Ryan Levinson is losing muscles at a rate that would frighten most people, but the words fear and limits are not in his vocabulary.

“I can’t do a push-up or a situp and I’m losing muscles all over my body, but that doesn’t mean I can’t surf,” Levinson says proudly. “I am a surfer, so don’t write me off in the lineup.”

Levinson has muscular dystrophy, a group of inherited disorders that cause progressive muscle weakness. Despite challenges, there’s nothing weak about his spirit.

“For me, it’s hard to notice my disability because I’m not missing a leg or an arm, but I can’t lift my arms over my head,” says Levinson. “I’ve been surfing for 20 years, but now it’s getting very hard to paddle.”

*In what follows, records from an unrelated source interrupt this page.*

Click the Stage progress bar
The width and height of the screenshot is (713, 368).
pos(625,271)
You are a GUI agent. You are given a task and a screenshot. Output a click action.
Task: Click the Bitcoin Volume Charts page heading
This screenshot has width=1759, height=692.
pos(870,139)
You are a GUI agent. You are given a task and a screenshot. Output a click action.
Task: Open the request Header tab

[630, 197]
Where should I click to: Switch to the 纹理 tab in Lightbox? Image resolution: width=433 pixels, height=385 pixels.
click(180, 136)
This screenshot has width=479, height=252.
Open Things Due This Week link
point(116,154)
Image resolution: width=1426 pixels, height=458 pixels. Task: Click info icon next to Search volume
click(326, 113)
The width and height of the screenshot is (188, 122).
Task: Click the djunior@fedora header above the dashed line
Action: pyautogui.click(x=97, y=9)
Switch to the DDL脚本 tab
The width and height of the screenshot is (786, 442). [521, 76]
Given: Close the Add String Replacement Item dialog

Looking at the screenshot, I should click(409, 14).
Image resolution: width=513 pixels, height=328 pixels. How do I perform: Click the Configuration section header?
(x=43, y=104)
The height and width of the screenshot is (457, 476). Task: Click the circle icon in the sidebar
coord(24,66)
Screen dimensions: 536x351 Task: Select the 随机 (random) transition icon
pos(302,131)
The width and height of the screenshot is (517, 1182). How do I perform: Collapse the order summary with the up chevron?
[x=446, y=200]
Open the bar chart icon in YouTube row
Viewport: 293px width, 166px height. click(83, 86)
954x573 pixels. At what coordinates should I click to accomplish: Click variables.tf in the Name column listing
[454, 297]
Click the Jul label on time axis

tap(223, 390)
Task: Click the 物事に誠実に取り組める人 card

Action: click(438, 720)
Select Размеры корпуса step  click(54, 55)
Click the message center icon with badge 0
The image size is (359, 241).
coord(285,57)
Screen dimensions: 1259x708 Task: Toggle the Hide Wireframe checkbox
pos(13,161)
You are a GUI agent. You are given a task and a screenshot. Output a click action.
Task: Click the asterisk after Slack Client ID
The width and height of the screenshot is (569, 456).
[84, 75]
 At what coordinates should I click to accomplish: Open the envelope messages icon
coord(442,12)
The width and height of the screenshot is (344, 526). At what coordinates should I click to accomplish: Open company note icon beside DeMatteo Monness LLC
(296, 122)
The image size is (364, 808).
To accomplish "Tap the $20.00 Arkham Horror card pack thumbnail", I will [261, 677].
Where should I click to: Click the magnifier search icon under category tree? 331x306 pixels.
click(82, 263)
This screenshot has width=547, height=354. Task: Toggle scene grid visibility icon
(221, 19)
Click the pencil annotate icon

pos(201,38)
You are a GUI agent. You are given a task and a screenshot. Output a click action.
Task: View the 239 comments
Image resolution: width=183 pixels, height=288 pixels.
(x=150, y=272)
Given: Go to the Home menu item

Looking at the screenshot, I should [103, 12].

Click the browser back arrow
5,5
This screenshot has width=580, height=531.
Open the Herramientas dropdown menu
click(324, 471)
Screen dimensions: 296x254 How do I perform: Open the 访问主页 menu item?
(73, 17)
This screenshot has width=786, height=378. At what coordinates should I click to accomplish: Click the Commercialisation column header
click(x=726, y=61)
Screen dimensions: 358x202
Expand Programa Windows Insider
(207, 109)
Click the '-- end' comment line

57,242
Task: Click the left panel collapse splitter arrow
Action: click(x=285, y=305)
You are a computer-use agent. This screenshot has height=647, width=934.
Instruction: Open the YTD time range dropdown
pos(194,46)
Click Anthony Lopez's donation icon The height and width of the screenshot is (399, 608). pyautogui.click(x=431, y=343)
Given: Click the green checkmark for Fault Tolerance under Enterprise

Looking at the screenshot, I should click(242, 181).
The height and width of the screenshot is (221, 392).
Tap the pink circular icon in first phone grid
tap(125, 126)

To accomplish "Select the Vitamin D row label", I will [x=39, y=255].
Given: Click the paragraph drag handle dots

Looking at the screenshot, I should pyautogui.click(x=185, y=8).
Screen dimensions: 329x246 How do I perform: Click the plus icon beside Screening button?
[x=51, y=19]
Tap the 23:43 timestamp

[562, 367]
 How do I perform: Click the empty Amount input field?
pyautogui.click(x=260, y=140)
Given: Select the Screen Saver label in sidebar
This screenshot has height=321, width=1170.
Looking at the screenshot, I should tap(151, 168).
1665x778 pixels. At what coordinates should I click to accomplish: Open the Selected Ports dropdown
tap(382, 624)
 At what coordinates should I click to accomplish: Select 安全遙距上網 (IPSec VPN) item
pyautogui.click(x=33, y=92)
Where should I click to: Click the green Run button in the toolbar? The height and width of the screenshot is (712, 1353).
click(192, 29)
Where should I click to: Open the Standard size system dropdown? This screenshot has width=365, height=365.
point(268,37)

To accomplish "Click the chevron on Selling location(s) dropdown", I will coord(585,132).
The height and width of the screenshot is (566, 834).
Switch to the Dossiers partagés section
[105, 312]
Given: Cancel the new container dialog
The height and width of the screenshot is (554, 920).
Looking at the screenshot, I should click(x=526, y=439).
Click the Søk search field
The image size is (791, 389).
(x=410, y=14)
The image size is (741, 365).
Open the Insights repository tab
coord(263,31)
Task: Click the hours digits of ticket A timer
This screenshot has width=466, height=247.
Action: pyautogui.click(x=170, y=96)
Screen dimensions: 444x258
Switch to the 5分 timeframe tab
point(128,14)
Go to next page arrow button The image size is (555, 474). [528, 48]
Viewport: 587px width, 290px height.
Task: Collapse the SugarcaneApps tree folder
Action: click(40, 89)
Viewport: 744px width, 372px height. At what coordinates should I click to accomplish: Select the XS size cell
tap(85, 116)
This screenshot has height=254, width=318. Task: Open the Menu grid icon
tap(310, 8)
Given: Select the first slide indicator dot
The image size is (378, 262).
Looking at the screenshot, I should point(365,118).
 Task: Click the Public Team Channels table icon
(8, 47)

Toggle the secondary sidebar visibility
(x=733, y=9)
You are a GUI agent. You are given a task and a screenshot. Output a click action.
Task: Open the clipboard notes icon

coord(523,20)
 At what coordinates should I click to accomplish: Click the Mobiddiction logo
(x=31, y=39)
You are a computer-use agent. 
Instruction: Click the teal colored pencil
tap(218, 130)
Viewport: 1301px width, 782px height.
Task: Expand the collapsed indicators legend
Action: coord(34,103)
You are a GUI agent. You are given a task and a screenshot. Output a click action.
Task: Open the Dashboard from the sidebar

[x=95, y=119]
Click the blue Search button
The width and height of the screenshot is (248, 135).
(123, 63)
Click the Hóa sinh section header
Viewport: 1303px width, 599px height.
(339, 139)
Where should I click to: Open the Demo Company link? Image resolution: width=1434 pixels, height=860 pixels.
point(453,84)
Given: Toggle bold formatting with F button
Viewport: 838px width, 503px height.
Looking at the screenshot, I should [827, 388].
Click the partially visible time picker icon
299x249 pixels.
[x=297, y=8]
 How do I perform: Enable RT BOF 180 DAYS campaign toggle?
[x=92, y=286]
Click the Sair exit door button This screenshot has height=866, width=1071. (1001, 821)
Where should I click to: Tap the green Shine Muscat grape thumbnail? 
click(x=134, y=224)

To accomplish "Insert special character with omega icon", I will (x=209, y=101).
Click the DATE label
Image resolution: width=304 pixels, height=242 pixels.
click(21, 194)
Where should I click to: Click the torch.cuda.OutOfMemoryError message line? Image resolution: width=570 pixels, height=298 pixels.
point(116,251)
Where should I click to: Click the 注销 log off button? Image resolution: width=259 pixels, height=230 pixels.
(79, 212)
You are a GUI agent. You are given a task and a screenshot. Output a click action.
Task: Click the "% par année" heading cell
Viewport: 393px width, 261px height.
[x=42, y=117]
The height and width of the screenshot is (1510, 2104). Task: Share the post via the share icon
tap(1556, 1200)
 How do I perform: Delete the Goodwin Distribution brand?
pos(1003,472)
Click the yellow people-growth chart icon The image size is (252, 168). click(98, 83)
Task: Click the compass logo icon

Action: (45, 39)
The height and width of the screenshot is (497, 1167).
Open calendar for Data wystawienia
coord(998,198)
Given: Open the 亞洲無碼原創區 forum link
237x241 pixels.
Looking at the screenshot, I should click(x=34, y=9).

Levinson and several other surfers with disabilities recently participated in the inaugural Challenged Athlete Division of Surfing, one of more than a dozen events during the week-long Duke’s OceanFest and perhaps the most emotional.


“It was amazing for both the participants and their families,” says Mark Marble, founder and president of AccesSurf Hawaii. “Everyone that sees it - it affects them. It is so awesome that these athletes were included in a mainstream event. It’s just wonderful beyond words.”

Four surfers from California and four more from Hawaii hit the surf at Waikiki’s Kuhio Beach, overcoming muscular dystrophy, quadriplegia, paraplegia and amputations. Marble credits the leaders of the Duke Kahanamoku Foundation who had the vision to make this happen.

“This is helping push forward our mission to make our beaches accessible to all,” says Marble. “People with disabilities don’t want to sit under the banyan trees when they get to the beach. They want to enjoy the surf and the sand. I’m really honored and blessed the Duke Kahanamoku Foundation sees this too.”

Marble founded AccesSurf Hawaii in November 2006 as an advocate for those with disabilities. Since then, the group has served more than 400 athletes - athletes like Ryan Levinson.

“He was an avid surfer before his diagnosis, and you just don’t know how much this means to him to be included again,” says Marble, a recreational therapist. “They don’t want a handout. They want to get out there and push the envelope, because it pushes them as an athlete.”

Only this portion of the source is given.